(Directions for this task): Copy the lines of the material from the line with "Focus the Søg varer search field" up to and including the line with "Looking at the screenshot, I should (x=300, y=340).".

↓

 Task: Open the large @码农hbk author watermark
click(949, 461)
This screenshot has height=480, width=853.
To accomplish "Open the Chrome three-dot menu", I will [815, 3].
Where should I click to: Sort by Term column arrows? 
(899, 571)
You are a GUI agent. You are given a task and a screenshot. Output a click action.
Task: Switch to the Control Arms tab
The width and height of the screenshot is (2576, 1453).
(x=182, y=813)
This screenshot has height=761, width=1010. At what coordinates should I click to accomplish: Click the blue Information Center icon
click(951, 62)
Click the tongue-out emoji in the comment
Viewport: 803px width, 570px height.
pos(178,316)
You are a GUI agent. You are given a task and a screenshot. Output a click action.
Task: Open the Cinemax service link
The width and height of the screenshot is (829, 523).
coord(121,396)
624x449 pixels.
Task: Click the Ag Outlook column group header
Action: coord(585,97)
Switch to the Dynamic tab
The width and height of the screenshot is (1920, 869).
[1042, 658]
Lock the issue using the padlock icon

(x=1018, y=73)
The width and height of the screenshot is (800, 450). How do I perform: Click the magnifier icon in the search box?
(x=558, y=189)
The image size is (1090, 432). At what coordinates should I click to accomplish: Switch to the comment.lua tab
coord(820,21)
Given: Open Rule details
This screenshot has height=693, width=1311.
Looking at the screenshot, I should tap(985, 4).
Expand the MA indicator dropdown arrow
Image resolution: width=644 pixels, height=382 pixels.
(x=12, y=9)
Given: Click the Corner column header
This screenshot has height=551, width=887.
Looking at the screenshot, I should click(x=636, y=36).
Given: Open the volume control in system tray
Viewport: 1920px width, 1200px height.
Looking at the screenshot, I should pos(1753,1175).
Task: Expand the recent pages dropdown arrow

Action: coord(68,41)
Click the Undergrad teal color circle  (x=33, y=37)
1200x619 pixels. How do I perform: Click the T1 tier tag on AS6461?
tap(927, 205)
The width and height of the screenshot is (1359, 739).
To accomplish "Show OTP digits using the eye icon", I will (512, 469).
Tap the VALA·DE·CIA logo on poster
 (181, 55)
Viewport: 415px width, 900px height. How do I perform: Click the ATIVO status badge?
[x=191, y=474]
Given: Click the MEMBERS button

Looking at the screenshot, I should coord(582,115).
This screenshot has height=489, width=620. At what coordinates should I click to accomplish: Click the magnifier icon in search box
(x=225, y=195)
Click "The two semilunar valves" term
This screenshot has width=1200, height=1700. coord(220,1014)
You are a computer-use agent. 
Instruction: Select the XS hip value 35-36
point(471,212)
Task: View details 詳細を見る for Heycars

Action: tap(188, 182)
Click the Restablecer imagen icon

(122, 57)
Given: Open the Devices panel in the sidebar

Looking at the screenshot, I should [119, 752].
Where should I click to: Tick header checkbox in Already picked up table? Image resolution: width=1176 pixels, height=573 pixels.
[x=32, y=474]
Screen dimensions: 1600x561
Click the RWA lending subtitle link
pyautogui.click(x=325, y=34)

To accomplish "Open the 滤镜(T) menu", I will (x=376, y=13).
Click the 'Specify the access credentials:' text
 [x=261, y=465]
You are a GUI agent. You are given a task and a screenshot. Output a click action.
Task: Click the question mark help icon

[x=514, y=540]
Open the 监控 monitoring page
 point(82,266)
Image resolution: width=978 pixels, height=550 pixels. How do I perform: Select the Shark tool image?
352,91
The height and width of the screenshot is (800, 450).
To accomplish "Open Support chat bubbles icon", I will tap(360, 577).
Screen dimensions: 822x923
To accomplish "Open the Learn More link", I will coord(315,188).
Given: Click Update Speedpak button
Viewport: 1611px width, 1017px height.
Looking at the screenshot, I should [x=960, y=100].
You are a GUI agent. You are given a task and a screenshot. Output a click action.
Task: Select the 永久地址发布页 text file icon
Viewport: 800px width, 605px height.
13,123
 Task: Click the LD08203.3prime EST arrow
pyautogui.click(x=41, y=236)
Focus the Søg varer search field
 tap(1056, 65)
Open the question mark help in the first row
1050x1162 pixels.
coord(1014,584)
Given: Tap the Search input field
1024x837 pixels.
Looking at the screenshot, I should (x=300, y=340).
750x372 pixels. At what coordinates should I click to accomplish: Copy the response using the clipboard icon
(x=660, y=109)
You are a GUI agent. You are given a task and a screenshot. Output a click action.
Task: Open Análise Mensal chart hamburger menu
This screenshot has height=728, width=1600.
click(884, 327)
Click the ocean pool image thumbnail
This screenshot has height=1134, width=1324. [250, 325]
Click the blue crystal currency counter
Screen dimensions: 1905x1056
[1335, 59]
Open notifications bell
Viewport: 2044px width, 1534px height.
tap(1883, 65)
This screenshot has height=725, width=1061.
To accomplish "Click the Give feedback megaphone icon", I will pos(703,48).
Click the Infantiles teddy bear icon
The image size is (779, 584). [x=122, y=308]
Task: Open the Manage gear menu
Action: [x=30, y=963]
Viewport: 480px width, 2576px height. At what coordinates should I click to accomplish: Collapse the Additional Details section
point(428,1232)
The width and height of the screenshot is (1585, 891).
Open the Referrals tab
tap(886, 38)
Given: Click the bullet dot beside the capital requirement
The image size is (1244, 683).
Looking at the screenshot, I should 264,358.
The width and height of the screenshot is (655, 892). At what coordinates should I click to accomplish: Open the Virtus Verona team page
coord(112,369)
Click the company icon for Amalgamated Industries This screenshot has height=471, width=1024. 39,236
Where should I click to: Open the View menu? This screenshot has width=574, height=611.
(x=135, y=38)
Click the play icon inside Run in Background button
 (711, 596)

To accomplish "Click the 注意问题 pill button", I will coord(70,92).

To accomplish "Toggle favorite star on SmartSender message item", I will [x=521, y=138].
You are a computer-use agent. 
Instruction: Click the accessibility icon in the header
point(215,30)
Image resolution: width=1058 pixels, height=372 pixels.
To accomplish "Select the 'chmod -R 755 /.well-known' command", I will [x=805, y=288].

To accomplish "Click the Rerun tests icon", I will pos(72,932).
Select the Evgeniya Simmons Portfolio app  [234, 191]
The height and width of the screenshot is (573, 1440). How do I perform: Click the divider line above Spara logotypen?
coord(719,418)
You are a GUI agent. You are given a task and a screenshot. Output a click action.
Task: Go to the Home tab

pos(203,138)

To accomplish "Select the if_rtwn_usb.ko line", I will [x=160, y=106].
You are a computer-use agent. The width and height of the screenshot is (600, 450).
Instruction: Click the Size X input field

↑

(Exercise output):
Focus the Søg varer search field
 tap(1056, 65)
Open the question mark help in the first row
1050x1162 pixels.
coord(1014,584)
Given: Tap the Search input field
1024x837 pixels.
Looking at the screenshot, I should (x=300, y=340).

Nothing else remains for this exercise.